[Feature Request] TQDM Integration

[iwr-redmond]

Description

Long running processes such as file downloads and generations are common in ML applications. Often they are logged to the console and not the UI, which is not helpful in circumstances where the end user is in app mode or accessing a web app remotely.

Rio provides a ProgressBar but not a connection between this UI component and potential workloads.

I suggest integrating Rio with TQDM.

Suggested Solution

There are two possible ways to integrate TQDM:

1. A helper class like Gradio (see helpers.py)
2. Link the Plot component with tqdm.gui

Alternatives

No response

Additional Context

1. Leveraging the Plot component might be easier, but risks leaving ProgressBar warming up leftover snow.

2. Graphical progress meters are under-represented in existing frameworks (although they are used), with CLI counters being much more typical - notably, Gradio's tqdm support is comparatively recent

Related Issues/Pull Requests

No response

[mad-moo]

What would the API for this look like for the user? Can you post a minimal example for what you have in mind?

And yes, definitely integrate the progressbar rather than drawing one in a plot

[iwr-redmond]

A few options, in pseudocode because I'm more hat than cattle today.

1. Rely on the user to get most of it right:

downloader, output = async MyTqdmAsyncDownloader("https://huggingface.co/repository/large_file.safetensors")
rio.ProgressBar(progress=output)

2. Assume the user might need some guidance:

class MonitoredProgress(ProgressBar):
     key = "preloader"
     async_function = MyDownloadFunction("https://huggingface.co/repository/large_file.safetensors")
     progress_type = percentage # or range, or steps, etc. - predefined for tqdm use scenarios

3. Provide some helper functions - might be going over the top a bit:

async def my_function_steps(rio.Queue) = (
    rio.Helpers.Download(https://huggingface.co/repository/large_file.zip, local_file)
    my_hash_check_function(local_file)
    unzip_to_someplace() 
) # rio.Queue = basic wrapper around tqdm.async

class MonitoredOverall(rio.ProgressBar):
     key = "provisioning_steps_counter"
     type = QueueMonitor(my_function_steps)

class MonitoredSteps(rio.ProgressBar):
    key = "provisioning_steps_progress"
    type = StepMonitor(my_function_steps)

[Aran-Fey]

I don't really understand your examples, I'm afraid. They're a bit too pseudo for me, and they look quite different from how rio currently works.

> _Data_
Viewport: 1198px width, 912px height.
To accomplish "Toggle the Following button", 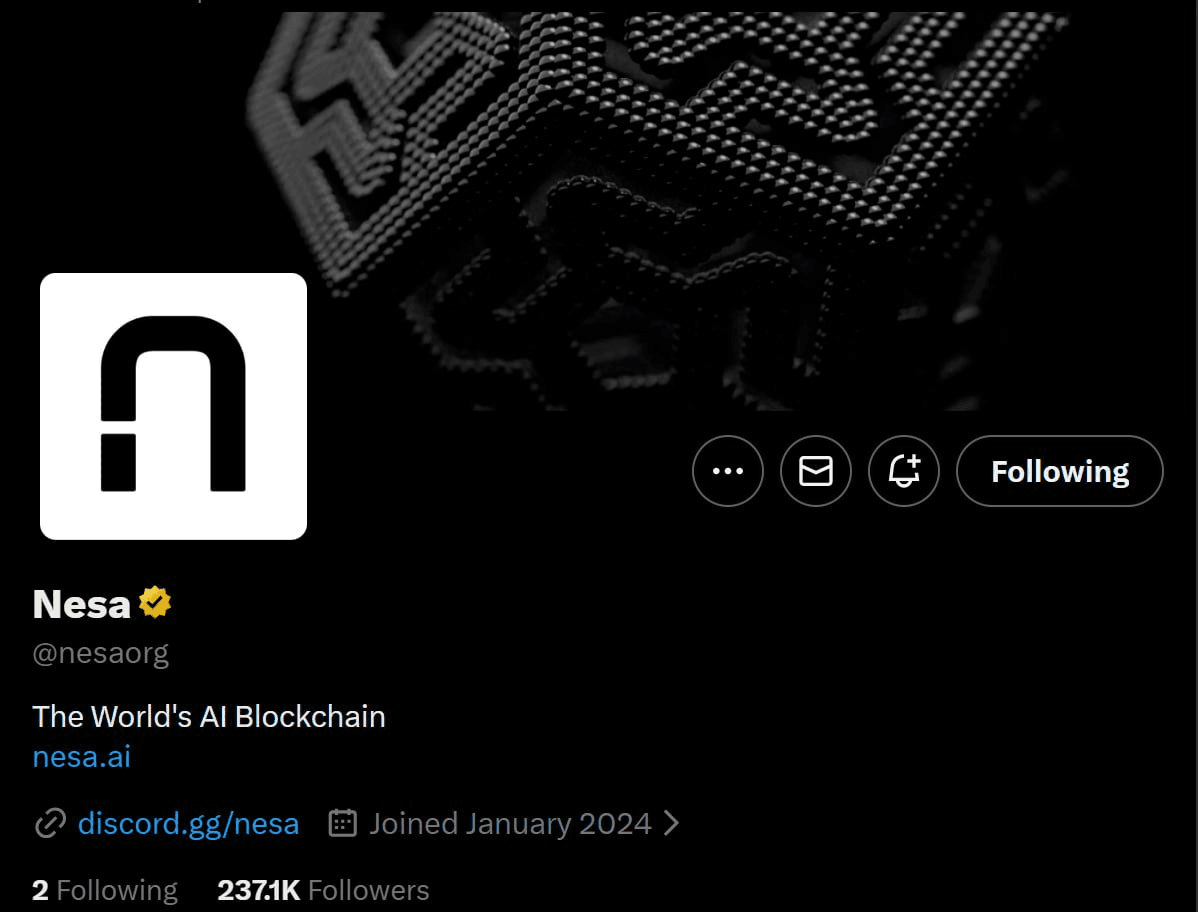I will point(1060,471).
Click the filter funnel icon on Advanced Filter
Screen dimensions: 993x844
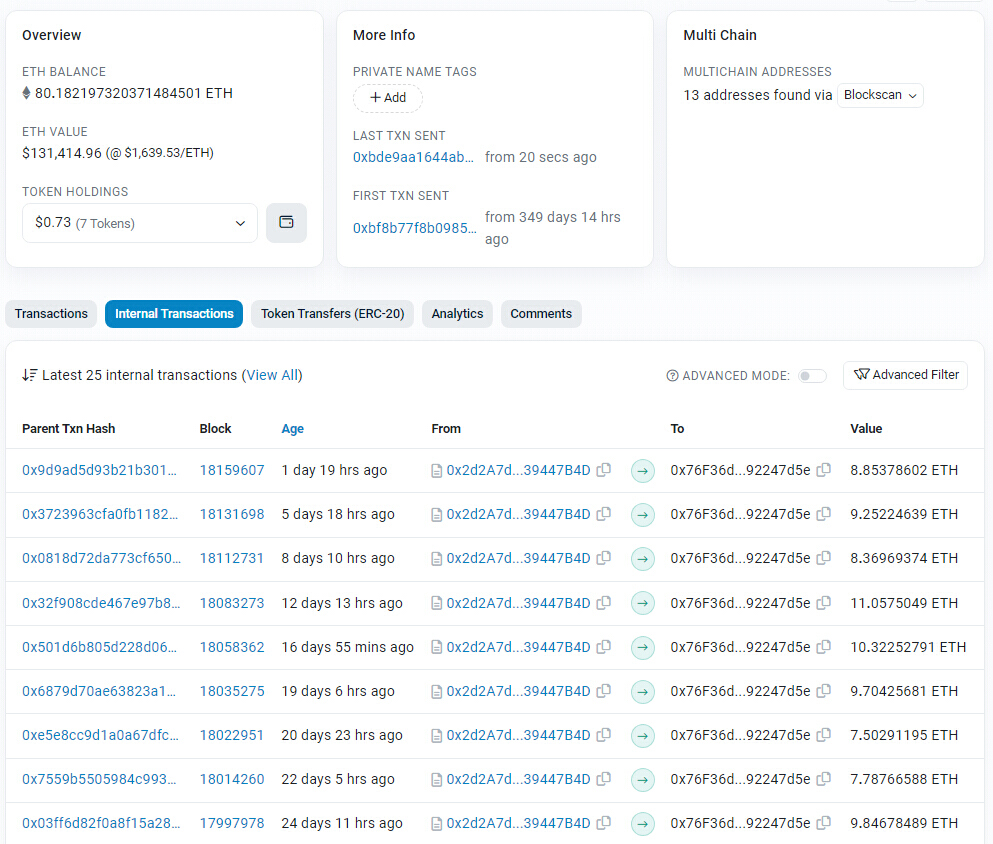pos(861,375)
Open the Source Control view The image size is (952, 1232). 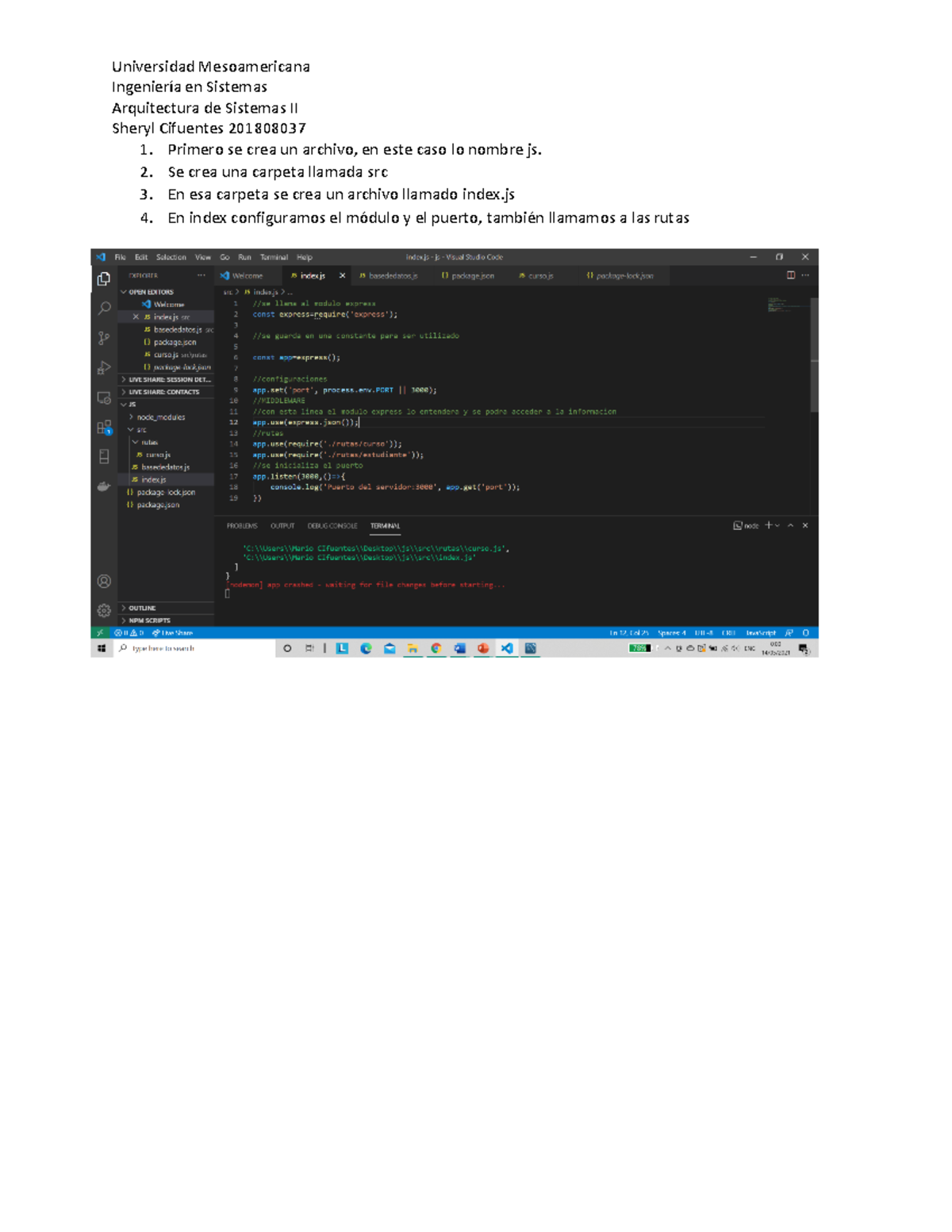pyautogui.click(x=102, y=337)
--
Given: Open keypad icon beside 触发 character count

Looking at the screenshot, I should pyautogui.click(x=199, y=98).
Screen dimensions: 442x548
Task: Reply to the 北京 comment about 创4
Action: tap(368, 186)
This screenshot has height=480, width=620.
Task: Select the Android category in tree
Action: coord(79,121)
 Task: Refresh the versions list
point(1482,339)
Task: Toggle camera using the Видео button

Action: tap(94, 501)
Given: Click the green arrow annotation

> _Directions_
A - In the records, copy out the lines from the line with "Task: Toggle camera using the Видео button" up to and including the line with "Given: Click the green arrow annotation".
B - Keep writing the thread about adding TQDM to Rio from the point where it stops.
The thread about adding TQDM to Rio and the records are unrelated to each other.

> _Solved problems_
A -
Task: Toggle camera using the Видео button

Action: tap(94, 501)
Given: Click the green arrow annotation

B -
This is how ProgressBars are currently used:

class ProgressDemo(rio.Component):
    progress: float = 0
    
    async def start_working(self):
        for p in range(10):
            await asyncio.sleep(1)
            self.progress = (p + 1) / 10
            await self.force_refresh()
    
    def build(self):
        return rio.Column(
            rio.Button('start working', on_press=self.start_working),
            rio.ProgressBar(self.progress),
        )

How would you write this code if tqdm integration existed? What do you want to see changed?

[iwr-redmond]

Please add that example to the documentation page. It's helpful. Also, my code is at best good for government work (c.f. warming leftover snow).

What I think is needed is two things:

1. Easier ways to transfer progress information from the backend to the frontend. Looking at the landscape of ML apps and research demo web interfaces, this is mostly not done well and often just plain ignored. If Rio is to have a well-functioning desktop component, the CLI with its basic feedback mechanisms will not be present once the app enters into production.
2. Basic protection against a non-async function taking over the application and causing it to freeze during a long process. This may exist already, but if not it would be good to take the opportunity to create a helper function that invites users to take advantage of useful features (easy progress bar) in order to reduce this risk and encourage best practices.

To answer your question then.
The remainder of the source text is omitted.